Russia-linked threat actors are using compromised networks of organizations in the UK, US, France, Brazil, and South Africa, including a Fortune 500 firm, and more than a dozen healthcare organizations, to launch cyberattacks against Ukraine, a recent report from cybersecurity company Lupovis revealed.

Since the start of the war, threat actors affiliated with the Russian government have been increasingly targeting Ukrainian organizations, as well as entities in the countries that support Ukraine, so the researchers decided to lure Russian hackers to collect threat intelligence on their tactics, techniques and procedures (TTPs) and the CVEs used.

They build the decoys that may be attractive to Russian adversaries in the form of the Ukraine-themed documents and websites, as well as high interaction and ssh services configured to accept the faux credentials from the web portals and report a critical attack if the full chain was followed.

The research team then leaked information and documents on telegram channels and hacking forums.
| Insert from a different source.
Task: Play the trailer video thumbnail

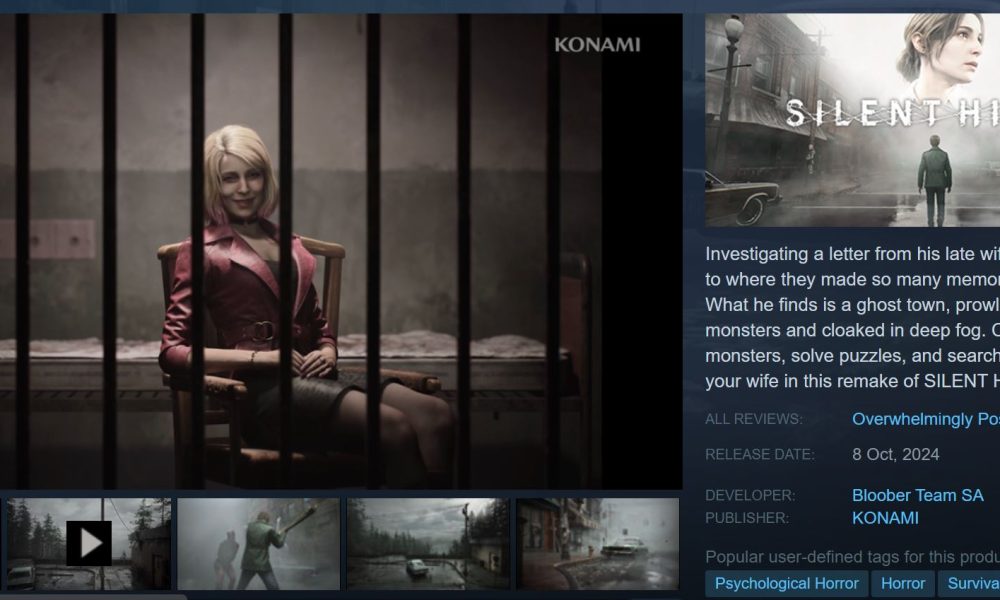Action: (x=89, y=544)
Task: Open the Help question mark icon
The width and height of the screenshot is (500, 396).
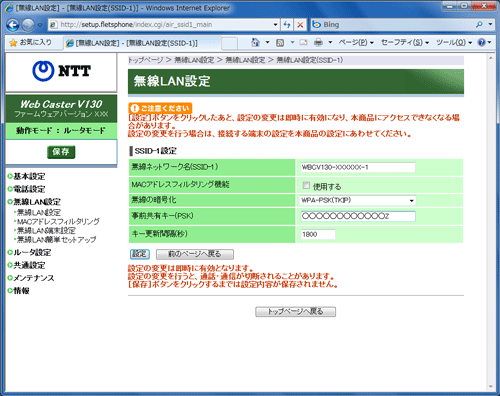Action: 481,42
According to the researchers, around 50–60 human actors interacted with just five decoys, with many of them reaching the honeypots within just a minute of them going live.
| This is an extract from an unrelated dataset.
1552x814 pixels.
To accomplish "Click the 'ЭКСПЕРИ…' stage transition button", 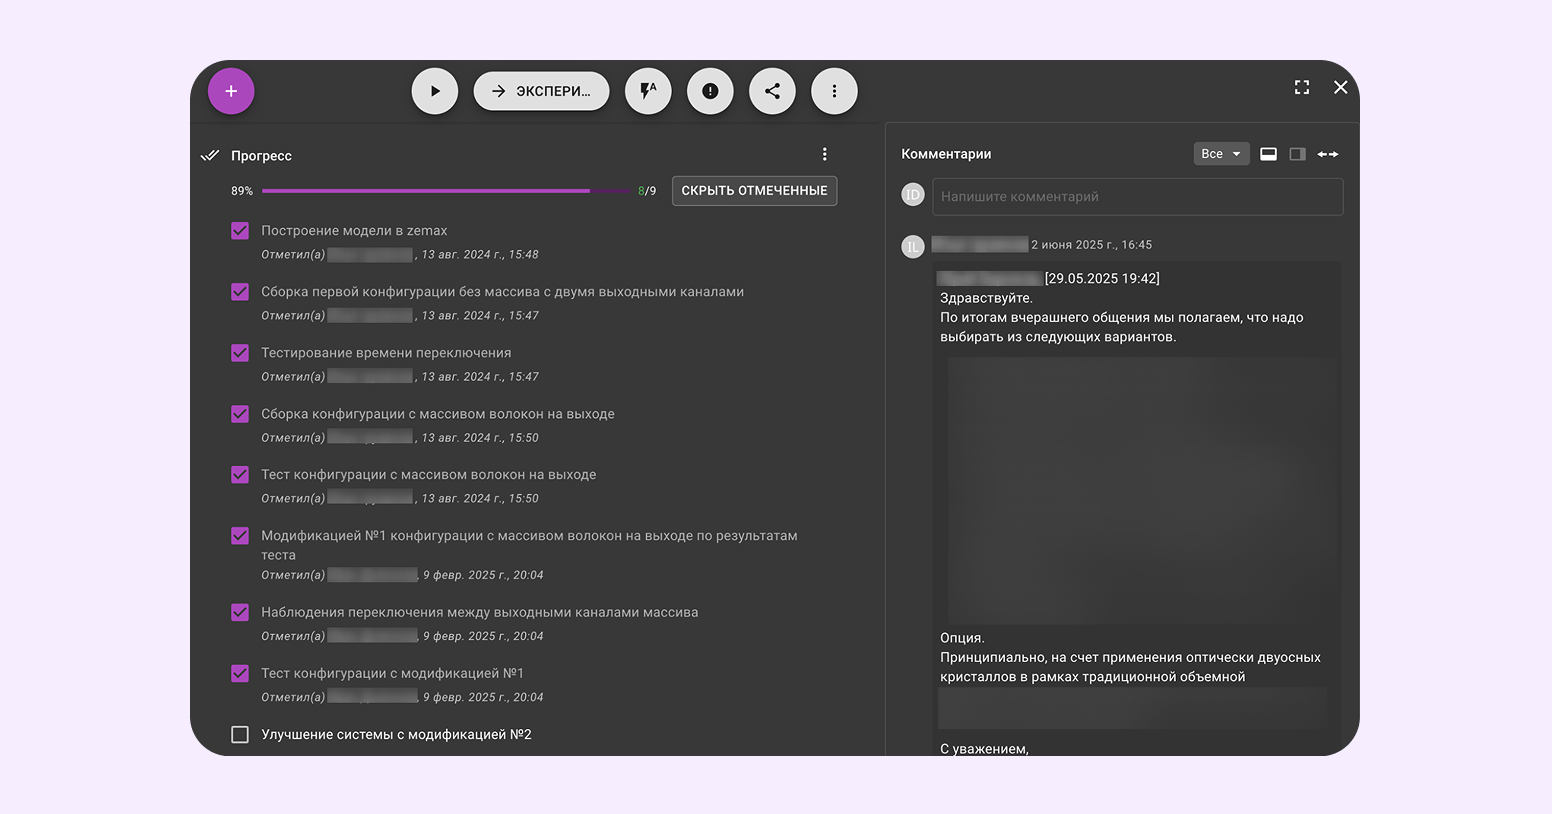I will [x=541, y=91].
The hackers attempted to launch a variety of attacks, including the reconnaissance on the ‘lure information,’ targeted SQL injection, DDoS attacks, remote file inclusion, Docker exploitation, usage of leaked Ukrainian credentials, and use of known CVEs.
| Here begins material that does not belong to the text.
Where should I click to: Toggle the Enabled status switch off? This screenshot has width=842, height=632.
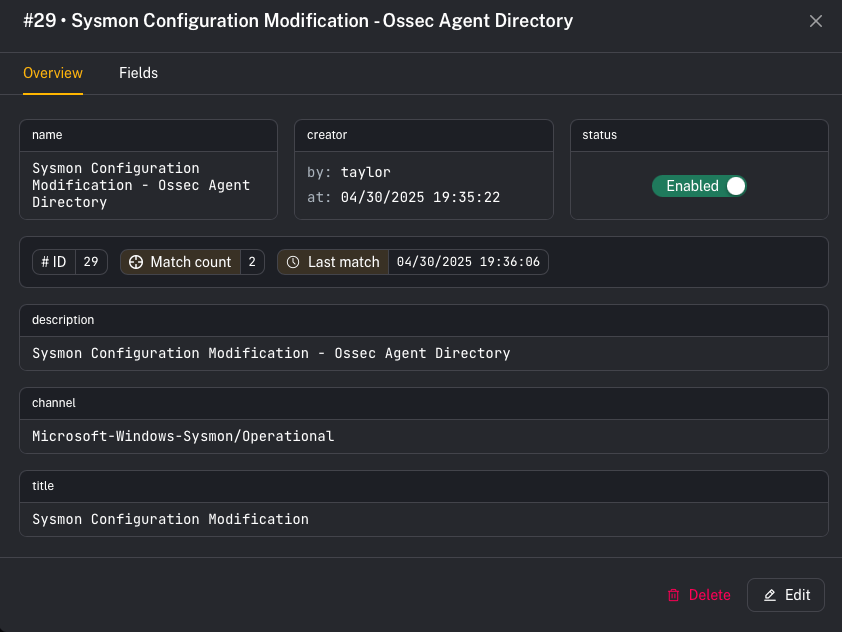tap(699, 186)
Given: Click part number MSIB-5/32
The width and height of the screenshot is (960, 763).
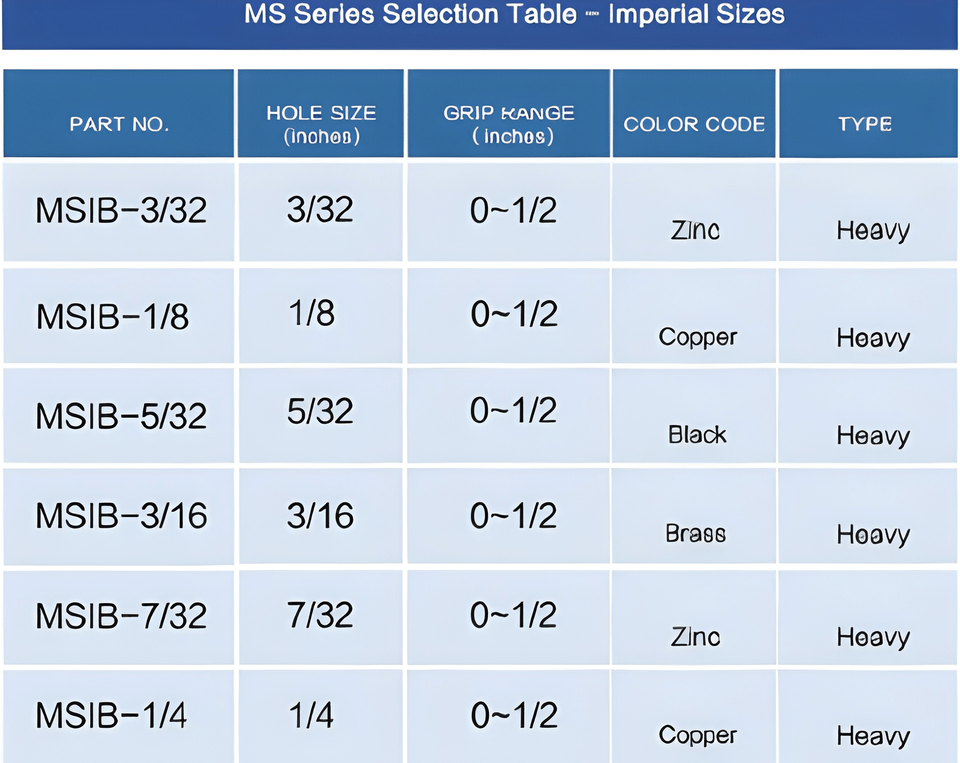Looking at the screenshot, I should pyautogui.click(x=121, y=416).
“Our study highlights the inner workings on Russian cybercriminals and just how embedded they are within organisations’ networks across the world. Decoys are an effective way to detect and protect against cyber adversaries. Through deceptive-based cyber tools and decoys, we can lure threat actors towards enticing targets and trick them into thinking they are reaching something of value. Through this reconnaissance, we can also understand how threat actors operate and how they share information across their peers,” Lupovis concluded.